Data Mining UrlScan 3.0 Logs using LogParser 2.2


We released a new version of UrlScan recently, and one of the great new features in this version is log files that conform to the W3C Extended Log File Format. What this means to administrators is that they can now parse their UrlScan activity using almost any common log utilities, including Microsoft’s LogParser 2.2 utility. For anyone that hasn’t heard of LogParser, this is a freeware utility from Microsoft that allows you to write SQL-style queries to extract useful information. Eventually I’d like for the following information to show up on the http://learn.iis.net/ web site, but for now I’d like everyone to at least have access to the information.



Getting Started


Downloading and Installing UrlScan and LogParser


The download locations for UrlScan are listed in the “Getting UrlScan” section of the following topic:



http://learn.iis.net/page.aspx/473/


Note: There are separate downloads for 32-bit and 64-bit Windows.


LogParser is available from the following URL:



http://www.iis.net/go/1287


Note: It’s a 32-bit application, but you can use it on a 64-bit Windows system.
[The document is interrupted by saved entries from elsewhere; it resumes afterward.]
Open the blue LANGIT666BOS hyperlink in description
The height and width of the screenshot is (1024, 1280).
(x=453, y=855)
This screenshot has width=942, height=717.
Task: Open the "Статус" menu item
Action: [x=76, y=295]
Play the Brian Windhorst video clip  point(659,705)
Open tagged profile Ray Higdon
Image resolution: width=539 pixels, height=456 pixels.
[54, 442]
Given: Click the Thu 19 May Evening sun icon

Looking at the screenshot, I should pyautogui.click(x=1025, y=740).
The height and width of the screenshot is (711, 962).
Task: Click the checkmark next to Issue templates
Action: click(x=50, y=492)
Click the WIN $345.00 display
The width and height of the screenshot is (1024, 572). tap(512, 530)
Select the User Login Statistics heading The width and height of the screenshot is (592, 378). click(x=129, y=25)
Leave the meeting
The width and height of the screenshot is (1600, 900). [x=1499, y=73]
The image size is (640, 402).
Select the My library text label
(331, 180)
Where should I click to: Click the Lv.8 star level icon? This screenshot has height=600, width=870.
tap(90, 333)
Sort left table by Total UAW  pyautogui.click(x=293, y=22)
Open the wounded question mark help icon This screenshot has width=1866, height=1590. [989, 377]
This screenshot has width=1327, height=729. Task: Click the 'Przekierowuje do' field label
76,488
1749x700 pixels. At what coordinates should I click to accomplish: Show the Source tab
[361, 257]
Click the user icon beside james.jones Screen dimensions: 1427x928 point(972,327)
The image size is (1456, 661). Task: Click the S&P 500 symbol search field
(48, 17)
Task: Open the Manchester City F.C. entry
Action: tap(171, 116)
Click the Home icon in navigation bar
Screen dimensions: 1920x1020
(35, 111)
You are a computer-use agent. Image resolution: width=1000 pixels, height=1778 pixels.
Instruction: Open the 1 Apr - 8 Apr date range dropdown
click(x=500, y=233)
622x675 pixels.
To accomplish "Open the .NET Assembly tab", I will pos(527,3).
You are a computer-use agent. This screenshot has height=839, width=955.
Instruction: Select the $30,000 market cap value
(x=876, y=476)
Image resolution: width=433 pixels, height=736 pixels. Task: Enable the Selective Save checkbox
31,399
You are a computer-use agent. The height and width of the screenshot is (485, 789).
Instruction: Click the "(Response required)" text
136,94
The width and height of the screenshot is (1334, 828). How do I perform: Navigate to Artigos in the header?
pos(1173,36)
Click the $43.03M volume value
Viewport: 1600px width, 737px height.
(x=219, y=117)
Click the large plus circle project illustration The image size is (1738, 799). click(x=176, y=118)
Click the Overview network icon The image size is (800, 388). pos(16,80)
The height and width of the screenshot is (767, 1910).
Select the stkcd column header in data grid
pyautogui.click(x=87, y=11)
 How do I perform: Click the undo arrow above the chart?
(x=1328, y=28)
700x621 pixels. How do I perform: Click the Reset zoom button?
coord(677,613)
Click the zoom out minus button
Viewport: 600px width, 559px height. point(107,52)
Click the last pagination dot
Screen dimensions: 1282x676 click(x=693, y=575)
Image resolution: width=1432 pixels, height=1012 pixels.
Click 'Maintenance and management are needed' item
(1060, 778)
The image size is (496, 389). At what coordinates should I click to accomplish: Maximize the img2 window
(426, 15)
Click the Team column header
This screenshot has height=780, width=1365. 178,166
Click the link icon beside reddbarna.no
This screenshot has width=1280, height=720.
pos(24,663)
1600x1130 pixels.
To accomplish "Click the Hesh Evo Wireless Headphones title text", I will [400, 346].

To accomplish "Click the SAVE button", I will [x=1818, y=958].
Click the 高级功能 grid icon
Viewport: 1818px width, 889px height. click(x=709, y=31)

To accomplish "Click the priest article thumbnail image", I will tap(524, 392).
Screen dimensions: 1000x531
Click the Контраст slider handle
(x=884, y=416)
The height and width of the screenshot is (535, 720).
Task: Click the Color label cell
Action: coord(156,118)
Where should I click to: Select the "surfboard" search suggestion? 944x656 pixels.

While it’s not essential, copying Logparser.exe to a folder in your PATH will allow you to run LogParser from any folder on your system.


UrlScan Log Files


Locating your UrlScan Log Files


By default UrlScan installs to %WinDir%\System32\Inetsrv\urlscan, and this is where your Urlscan.ini file should be located. (If you installed to a different location, you would need to locate your installation by searching for your Urlscan.ini file.) In the [Options] section of the Urlscan.ini file you should see an entry for LoggingDirectory that is set “Logs” by default, which means that your default directory for UrlScan log files is %WinDir%\System32\Inetsrv\urlscan\Logs.


Log File Names


UrlScan log files are named using the following syntax:



urlscan.mmddyy.log


Where:
















mm = Month
dd = Day
yy = Year

Log File Fields


The following table lists the fields that are available:








































Field Description
Date Request date in YYYY-MM-DD format
Time Request time in UTC time
c-ip IP address of the client that made the request
s-siteid ID of the web site that received the request
cs-method HTTP method for the request
cs-uri URL for the request
x-action Action taken; for example:







Logged and allowed
Rejected
x-reason Reason for action; for example:








































a request header was too long
content length too long
disallowed header detected
disallowed query string sequence detected
disallowed url sequence detected
dot in path detected
extension not allowed
failed urlscan rules
high bit character detected
query string too long
second pass normalization failure
url too long
verb not allowed
x-context Part of request that triggered the action; for example:






















Content-Length
file extension
HTTP_ALL_RAW
HTTP method
query string
request headers
URL
cs-data The request data that triggered the action.
x-control Config control data that caused the trigger.  For example, if a request was rejected because of a deny string from a UrlScan rule, the specific deny string will be listed.


Querying Data


Simple Queries


Selecting Everything


The simplest (and least useful) query that you can issue is the following, which is listed here just to get us started:



logparser.exe “SELECT * FROM urlscan.*.log” -i:w3c


Let’s analyze what this query does:



  1. Selects all fields (“SELECT *”) from all records in all log files (“FROM urlscan.*.log”)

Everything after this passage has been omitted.